Make an exact copy of the lines starting at the top of the listing below and ending at the line that contains "[No] (365, 2153)", inclusive.
[Given entries — start]
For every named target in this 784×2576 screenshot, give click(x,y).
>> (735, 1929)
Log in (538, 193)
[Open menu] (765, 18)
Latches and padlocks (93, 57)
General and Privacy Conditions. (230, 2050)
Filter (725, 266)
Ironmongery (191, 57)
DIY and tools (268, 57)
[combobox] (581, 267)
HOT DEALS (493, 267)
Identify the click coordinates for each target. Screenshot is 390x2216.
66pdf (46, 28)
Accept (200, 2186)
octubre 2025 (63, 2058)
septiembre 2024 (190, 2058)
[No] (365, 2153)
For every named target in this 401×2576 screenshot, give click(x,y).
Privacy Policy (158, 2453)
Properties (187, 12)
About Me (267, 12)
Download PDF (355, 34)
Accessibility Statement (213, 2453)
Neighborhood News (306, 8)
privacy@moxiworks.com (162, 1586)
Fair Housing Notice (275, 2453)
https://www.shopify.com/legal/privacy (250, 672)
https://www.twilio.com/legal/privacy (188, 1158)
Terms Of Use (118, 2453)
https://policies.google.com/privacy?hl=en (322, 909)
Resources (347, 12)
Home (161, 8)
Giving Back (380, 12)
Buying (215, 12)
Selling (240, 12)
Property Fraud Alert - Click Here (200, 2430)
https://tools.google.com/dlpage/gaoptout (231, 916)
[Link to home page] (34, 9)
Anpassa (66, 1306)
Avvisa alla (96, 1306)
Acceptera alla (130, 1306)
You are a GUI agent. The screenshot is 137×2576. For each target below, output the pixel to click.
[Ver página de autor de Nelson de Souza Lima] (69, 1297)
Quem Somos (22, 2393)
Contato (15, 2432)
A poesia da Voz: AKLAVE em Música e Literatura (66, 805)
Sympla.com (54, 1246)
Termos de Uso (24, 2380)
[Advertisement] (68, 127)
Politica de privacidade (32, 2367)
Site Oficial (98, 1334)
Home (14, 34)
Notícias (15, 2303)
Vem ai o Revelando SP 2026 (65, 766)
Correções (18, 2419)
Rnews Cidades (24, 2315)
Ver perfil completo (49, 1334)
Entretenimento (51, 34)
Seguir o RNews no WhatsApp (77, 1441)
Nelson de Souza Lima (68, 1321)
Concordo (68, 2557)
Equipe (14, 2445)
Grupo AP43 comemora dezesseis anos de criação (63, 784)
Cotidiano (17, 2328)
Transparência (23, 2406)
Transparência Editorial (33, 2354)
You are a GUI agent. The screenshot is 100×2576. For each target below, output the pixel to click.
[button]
[Given entries — finish]
Result of this exercise:
For every named target in this 784×2576 screenshot, give click(x,y).
>> (735, 1929)
Log in (538, 193)
[Open menu] (765, 18)
Latches and padlocks (93, 57)
General and Privacy Conditions. (230, 2050)
Filter (725, 266)
Ironmongery (191, 57)
DIY and tools (268, 57)
[combobox] (581, 267)
HOT DEALS (493, 267)
Identify the click coordinates for each target. Screenshot is 390x2216.
66pdf (46, 28)
Accept (200, 2186)
octubre 2025 (63, 2058)
septiembre 2024 (190, 2058)
[No] (365, 2153)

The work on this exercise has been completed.